**Pixel coordinate grounding data:**
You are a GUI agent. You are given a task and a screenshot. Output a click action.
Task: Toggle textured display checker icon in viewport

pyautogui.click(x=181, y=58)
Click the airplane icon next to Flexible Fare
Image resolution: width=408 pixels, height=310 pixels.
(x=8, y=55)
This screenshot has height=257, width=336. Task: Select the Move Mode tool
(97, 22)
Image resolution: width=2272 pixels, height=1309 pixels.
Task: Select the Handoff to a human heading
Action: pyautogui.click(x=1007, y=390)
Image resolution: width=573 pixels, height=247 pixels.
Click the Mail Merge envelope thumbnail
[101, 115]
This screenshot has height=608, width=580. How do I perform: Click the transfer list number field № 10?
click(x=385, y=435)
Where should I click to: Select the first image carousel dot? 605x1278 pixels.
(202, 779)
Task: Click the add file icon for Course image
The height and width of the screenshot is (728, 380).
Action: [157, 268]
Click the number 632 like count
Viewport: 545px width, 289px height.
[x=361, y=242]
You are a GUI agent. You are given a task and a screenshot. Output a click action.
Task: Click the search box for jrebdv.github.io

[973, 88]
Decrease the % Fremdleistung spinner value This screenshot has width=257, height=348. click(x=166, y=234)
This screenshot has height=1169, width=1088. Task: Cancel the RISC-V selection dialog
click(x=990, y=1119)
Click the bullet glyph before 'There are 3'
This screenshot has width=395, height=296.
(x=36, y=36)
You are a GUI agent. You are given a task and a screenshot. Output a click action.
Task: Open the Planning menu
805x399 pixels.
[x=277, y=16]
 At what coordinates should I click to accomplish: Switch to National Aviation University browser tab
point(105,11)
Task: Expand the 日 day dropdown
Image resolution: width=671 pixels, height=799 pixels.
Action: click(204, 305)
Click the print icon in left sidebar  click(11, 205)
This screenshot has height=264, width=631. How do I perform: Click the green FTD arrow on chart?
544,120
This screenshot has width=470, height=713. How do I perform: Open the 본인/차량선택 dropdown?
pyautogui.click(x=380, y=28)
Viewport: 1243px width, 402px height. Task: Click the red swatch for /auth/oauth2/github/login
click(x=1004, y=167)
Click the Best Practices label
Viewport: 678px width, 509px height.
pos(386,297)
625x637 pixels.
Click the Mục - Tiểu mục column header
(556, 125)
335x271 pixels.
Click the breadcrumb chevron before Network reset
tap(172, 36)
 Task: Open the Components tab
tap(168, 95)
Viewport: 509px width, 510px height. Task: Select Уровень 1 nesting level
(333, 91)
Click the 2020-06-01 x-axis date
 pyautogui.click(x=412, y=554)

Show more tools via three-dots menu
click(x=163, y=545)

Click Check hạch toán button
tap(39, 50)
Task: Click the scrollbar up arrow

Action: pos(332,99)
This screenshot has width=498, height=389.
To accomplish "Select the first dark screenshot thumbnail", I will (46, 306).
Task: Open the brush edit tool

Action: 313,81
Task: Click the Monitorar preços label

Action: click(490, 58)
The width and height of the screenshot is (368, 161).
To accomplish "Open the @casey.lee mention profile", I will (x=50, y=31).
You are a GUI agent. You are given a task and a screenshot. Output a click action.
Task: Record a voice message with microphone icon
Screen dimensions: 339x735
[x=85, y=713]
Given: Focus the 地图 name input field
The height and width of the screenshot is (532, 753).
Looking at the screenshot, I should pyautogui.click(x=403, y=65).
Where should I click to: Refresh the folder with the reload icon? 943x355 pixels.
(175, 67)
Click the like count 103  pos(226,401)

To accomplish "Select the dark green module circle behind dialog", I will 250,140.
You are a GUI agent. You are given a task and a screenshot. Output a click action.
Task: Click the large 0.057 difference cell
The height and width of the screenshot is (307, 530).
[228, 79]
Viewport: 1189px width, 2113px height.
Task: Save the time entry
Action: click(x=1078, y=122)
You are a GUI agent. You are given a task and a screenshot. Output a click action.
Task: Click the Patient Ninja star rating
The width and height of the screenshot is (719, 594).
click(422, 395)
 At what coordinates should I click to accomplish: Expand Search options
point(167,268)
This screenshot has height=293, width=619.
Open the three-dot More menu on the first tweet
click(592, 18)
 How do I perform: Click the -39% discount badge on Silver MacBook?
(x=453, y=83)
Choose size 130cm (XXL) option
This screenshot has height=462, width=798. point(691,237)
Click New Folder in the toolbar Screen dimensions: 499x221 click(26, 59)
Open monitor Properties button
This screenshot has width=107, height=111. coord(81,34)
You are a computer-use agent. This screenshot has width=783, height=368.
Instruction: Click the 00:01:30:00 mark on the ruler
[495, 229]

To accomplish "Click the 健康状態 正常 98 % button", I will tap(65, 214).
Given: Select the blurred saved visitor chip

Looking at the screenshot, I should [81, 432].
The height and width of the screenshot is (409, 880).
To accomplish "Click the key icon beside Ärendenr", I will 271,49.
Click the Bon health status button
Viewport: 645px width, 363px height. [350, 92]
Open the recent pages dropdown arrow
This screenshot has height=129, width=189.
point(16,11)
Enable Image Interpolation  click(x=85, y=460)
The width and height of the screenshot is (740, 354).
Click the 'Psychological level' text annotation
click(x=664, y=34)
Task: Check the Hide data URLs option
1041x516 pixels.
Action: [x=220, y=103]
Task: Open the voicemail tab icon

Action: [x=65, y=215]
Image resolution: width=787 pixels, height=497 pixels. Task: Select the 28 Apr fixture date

**WHAT YOU WILL DO:**
Collect every line with the string "dark" from the records, and copy each.

**RESULT OF THIS TASK:**
To accomplish "Select the first dark screenshot thumbnail", I will (46, 306).
To accomplish "Select the dark green module circle behind dialog", I will 250,140.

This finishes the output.